▶ Exercise instructions
Print each entry as it appears. Images stay out of the copy.

▶ Stored entries
------------

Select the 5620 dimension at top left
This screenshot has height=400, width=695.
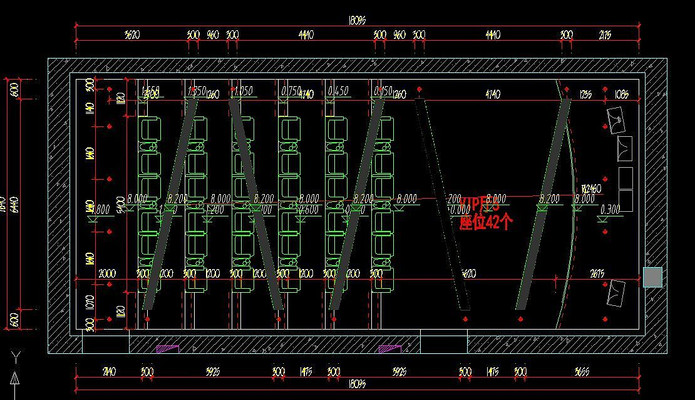click(131, 35)
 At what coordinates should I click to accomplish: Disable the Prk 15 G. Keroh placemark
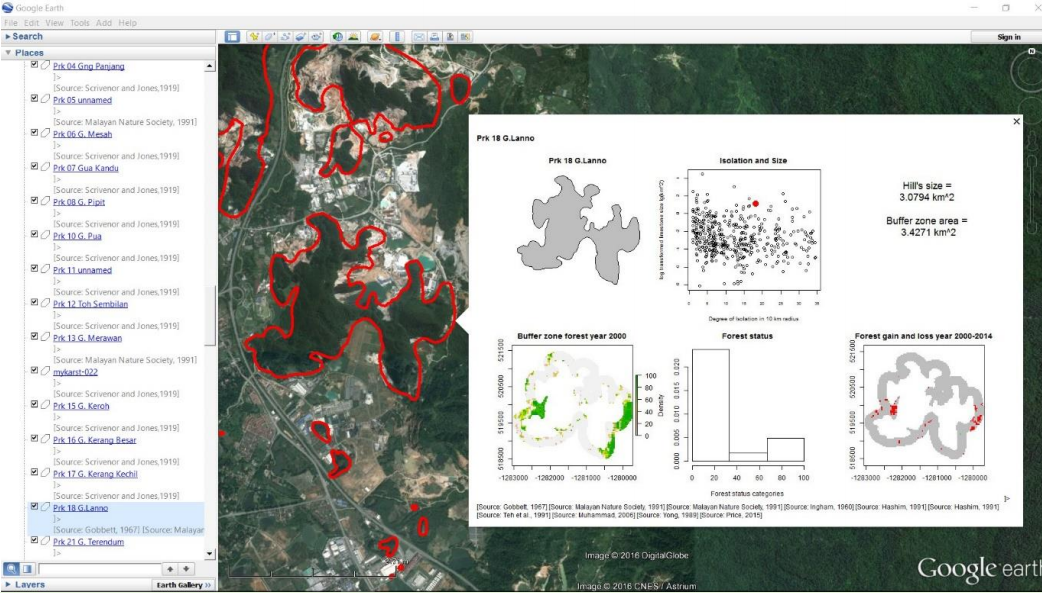(x=35, y=406)
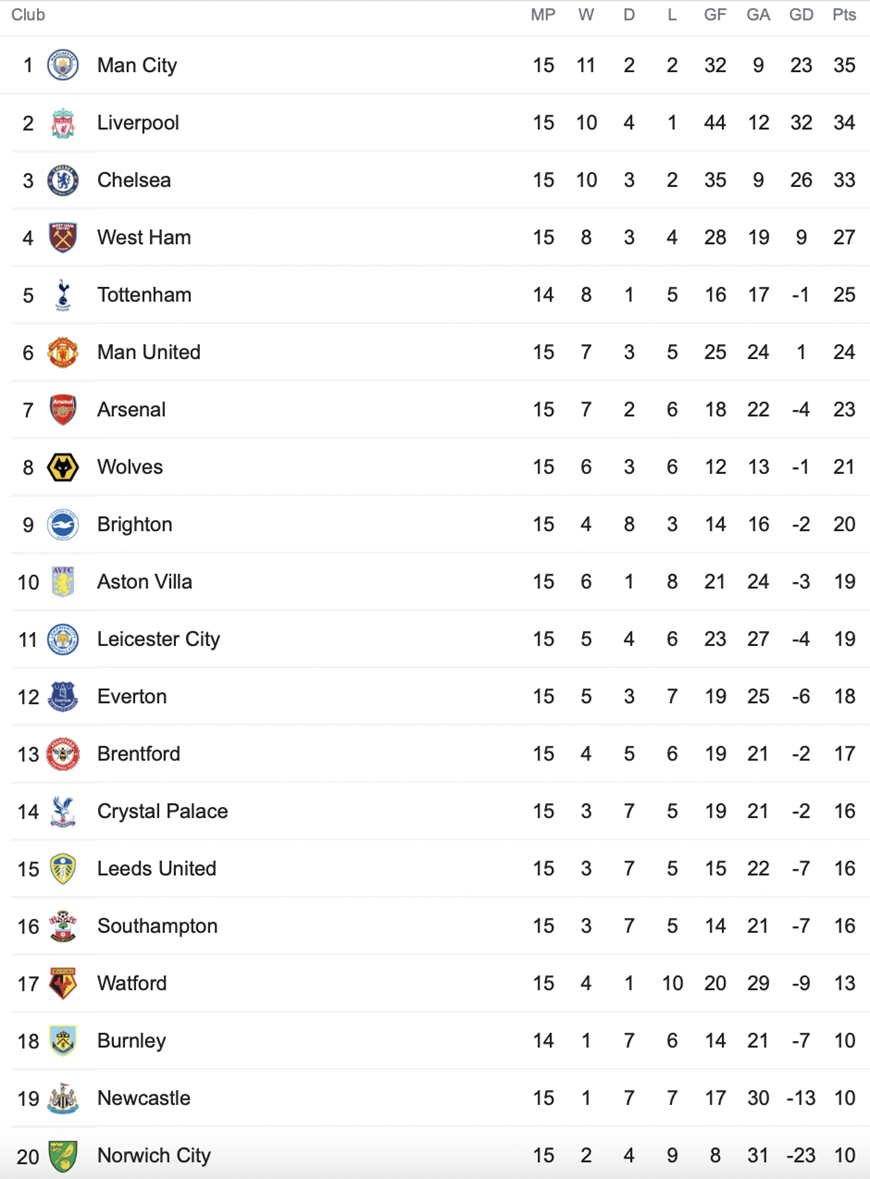Viewport: 870px width, 1179px height.
Task: Open the Brighton team link
Action: click(x=135, y=524)
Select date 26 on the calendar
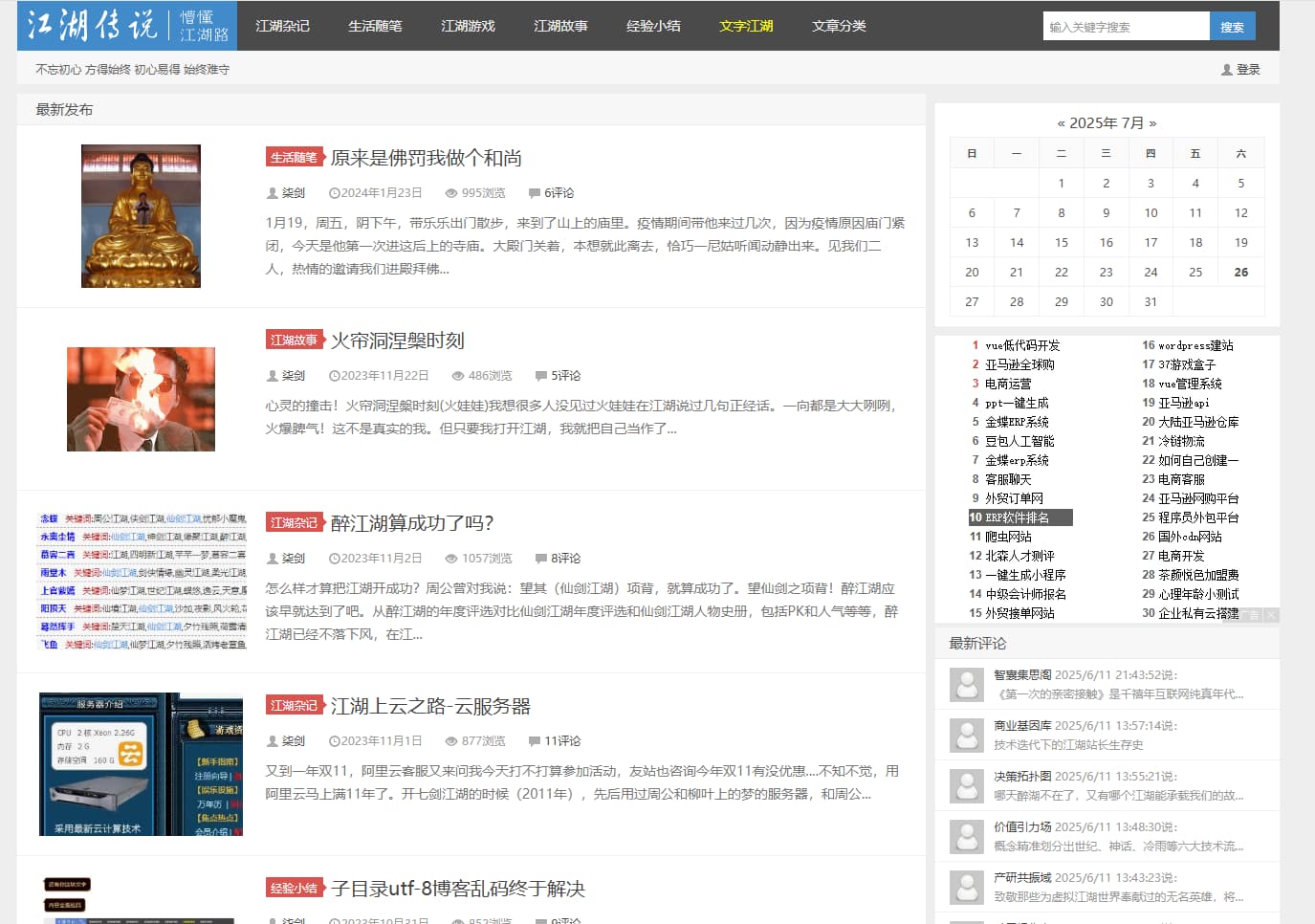Screen dimensions: 1315x924 pos(1240,272)
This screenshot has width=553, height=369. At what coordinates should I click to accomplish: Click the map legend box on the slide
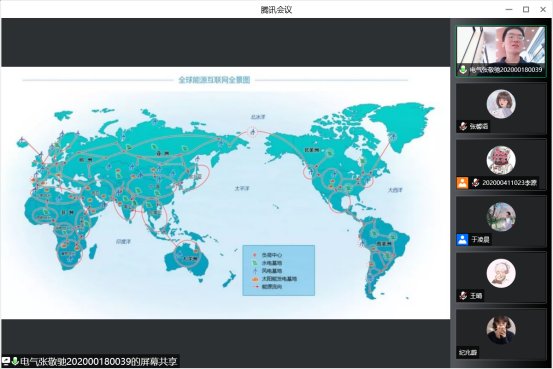click(279, 270)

------------

▶ Solution below
Select the 5620 dimension at top left
This screenshot has height=400, width=695.
click(131, 35)
 At what coordinates should I click to accomplish: Disable the Prk 15 G. Keroh placemark
(x=35, y=406)
Viewport: 870px width, 1179px height.
Task: Open the Brighton team link
Action: click(x=135, y=524)
Select date 26 on the calendar
Screen dimensions: 1315x924 pos(1240,272)
This screenshot has width=553, height=369. At what coordinates should I click to accomplish: Click the map legend box on the slide
click(279, 270)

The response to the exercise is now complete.